■ Task directions
Go through the listing below and return each line that includes "computer".

■ Supplied information
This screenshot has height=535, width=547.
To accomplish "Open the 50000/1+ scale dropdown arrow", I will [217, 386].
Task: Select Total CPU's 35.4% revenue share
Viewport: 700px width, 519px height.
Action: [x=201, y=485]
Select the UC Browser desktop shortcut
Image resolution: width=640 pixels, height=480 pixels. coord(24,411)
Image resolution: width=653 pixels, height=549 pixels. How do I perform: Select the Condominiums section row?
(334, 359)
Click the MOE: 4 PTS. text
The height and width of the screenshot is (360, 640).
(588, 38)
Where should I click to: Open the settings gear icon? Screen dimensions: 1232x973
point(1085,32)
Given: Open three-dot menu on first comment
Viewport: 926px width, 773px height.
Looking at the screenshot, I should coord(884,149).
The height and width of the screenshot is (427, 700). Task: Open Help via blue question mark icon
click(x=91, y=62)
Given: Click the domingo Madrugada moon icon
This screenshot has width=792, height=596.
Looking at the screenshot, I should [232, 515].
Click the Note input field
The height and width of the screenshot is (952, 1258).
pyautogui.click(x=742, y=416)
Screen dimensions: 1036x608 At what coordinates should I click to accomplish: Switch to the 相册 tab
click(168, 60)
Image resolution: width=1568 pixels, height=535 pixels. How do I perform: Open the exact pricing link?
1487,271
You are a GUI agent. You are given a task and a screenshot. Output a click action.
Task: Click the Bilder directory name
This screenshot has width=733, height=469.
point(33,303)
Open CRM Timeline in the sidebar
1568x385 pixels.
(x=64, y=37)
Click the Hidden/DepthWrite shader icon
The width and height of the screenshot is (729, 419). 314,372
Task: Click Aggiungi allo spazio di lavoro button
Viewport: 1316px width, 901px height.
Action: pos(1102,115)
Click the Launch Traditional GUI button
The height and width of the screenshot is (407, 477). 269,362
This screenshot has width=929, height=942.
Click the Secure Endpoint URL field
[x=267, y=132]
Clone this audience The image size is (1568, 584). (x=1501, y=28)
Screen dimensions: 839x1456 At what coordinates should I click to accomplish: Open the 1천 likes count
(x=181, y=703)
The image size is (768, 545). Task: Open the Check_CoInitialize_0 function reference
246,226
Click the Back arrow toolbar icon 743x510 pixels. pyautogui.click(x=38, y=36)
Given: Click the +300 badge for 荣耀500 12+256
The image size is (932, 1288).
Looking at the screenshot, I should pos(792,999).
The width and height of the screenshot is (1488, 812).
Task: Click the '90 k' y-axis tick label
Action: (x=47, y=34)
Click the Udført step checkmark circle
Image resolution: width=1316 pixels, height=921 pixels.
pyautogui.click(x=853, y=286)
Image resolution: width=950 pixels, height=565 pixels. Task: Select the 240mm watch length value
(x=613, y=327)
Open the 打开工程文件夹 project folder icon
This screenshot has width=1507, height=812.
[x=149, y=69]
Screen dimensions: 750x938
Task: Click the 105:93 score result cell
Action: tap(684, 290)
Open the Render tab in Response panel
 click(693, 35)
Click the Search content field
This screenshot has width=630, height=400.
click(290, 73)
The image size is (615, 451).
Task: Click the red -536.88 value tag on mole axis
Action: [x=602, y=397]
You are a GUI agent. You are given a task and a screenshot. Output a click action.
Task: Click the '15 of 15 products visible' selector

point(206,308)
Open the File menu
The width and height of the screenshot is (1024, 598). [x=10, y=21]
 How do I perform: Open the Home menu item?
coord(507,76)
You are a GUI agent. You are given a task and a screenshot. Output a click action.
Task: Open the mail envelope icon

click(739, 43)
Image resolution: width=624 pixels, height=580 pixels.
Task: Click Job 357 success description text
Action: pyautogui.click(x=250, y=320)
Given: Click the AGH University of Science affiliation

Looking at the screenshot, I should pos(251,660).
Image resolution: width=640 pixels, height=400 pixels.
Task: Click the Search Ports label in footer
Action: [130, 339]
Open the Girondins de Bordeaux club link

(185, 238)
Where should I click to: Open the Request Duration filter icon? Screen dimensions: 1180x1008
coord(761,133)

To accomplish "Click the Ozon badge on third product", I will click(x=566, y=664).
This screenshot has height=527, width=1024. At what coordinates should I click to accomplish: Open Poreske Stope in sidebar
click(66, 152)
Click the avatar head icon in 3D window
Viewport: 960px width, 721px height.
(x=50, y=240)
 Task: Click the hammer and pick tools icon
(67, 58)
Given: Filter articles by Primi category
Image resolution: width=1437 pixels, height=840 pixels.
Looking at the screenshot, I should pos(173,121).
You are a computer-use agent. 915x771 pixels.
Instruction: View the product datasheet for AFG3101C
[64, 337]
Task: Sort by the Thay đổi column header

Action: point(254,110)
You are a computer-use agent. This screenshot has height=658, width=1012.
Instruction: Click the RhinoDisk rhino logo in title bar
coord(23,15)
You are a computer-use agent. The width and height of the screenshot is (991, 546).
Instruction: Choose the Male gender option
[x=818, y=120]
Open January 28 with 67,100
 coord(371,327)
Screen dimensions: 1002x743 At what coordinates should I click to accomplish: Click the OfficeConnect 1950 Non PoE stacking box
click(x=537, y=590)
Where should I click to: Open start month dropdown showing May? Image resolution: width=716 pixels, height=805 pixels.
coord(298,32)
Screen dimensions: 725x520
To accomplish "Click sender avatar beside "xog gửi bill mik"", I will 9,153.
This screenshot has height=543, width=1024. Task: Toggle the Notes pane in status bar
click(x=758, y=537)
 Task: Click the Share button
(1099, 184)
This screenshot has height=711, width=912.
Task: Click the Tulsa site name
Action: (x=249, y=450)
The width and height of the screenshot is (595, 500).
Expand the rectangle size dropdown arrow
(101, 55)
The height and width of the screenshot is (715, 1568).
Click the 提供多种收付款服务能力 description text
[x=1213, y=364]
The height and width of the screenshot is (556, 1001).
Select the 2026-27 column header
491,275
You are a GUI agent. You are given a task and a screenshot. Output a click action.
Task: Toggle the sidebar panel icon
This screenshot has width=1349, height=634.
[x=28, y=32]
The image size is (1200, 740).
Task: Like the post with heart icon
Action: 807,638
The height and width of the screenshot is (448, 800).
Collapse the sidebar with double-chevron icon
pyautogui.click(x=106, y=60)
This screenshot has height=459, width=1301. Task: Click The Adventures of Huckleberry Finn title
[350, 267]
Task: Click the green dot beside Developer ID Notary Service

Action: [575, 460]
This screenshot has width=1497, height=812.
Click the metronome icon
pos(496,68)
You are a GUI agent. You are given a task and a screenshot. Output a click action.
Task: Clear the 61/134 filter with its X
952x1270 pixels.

■ Expected answer
You are a computer-use agent. 915x771 pixels.
You are a computer-use agent. This screenshot has height=658, width=1012.
You are a computer-use agent. The width and height of the screenshot is (991, 546).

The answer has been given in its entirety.